Endocrine Abstracts

Introduction: Ectopic ACTH syndromes account for 5–10% of Cushing syndrome, with intrathoracic and gastrointestinal–pancreatic neuroendocrine tumors being the most common causes, followed by small cell lung cancer, adrenal paraganglioma and medullary thyroid carcinoma.

Case report: A 50-year-old male hypertensive and diabetic patient was transferred to our clinic for emergency endocrine care for hypokalemia. He had mild hypercortisolism and liver metastases. We admitted a patient with normal body mass, facial and thoracic hyperemia, lower muscle weakness and a right hypochondriac sensitive normal volume abdomen, without muscular defense signs or stretch marks. Biochemistry tests revealed hypokalemia ranging between 2.5 and 3.7 mEq/l, despite the intensive treatment with potassium chloride and spironolactone, and mild hepatic cytolysis. Hormonal tests confirmed ACTH-dependent hypercortisolism (ACTH>2000 pg/ml, cortisol >63.4 mg/dl) and high NET markers-chromogranin A >900 ng/ml, neuron-specific enolase >200 μg/l, and CEA (59.18 ng/ml). The CT scan showed hyperplasia of the adrenal glands, a solid nodule of the uncinate process and multiple hepatic tumors suggesting metastases.

Ketoconazole failed to control hypercortisolism due to hepatic side effects.
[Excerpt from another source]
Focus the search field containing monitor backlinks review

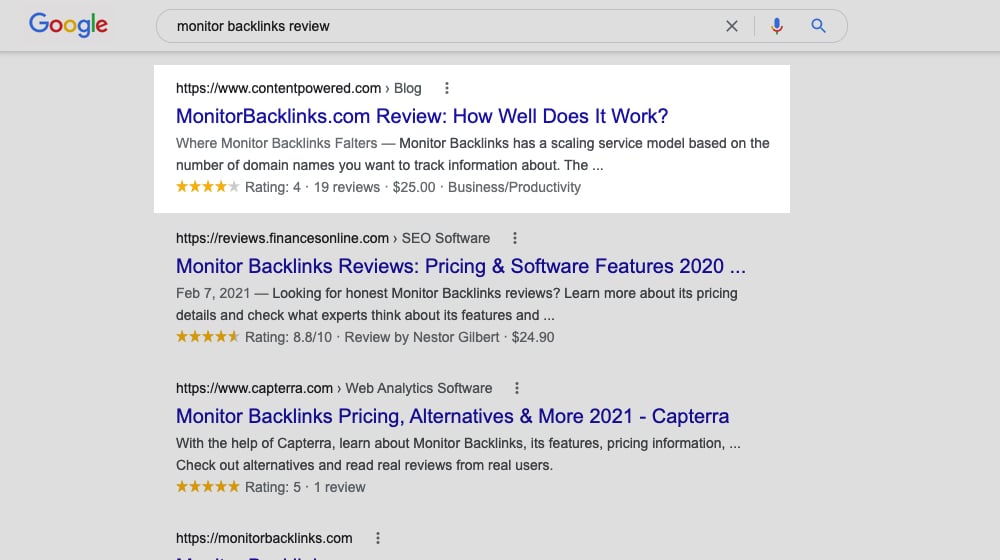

The patient was referred for bilateral adrenalectomy, performed in association with right hemicolectomy and ileo-transversal anastomosis, with a slightly favorable evolution afterwards, on gluco and mineralocorticoid replacement therapy with improvement of the ionogram, blood pressure and glycaemia. The histopathological exam confirmed proximal colon carcinoma-ulcerated adenocarcinoma, mucinous component (~35–40%) and large cell neuroendocrine carcinoma (~35%) suggesting a MiNEN (mixed NET and non-NET). The immunohistochemistry (IHC) exam showed positive staining for synaptophysin and chromogranin A, MMR protein (MSH2, MSH6, MLH1, PMS2), intense positive diffuse p53, CK20 and SATB2, a ki67 of 80–85%, but negative staining for ACTH.

Particularities: Despite the negative staining for ACTH, Cushing’s syndrome symptoms improved after tumor resection and adrenalectomy. A large tumor may harbor different ACTH expression in different areas, which can be the cause of ACTH negative IHC sample. The age at diagnosis was lower than the known mean age (60 years) and the symptoms onset and evolution were fulminant in this case, almost one month, despite all medical intervention.

Conclusion: Management of ectopic ACTH syndrome due to neuroendocrine tumor is complex. The gold standard is the complete surgical resection of the primary tumor. If the surgery fails, it is important to control hypercortisolemia and prevent its complications. The severity and histological pattern of the tumor is related with the ectopic ACTH syndrome prognosis.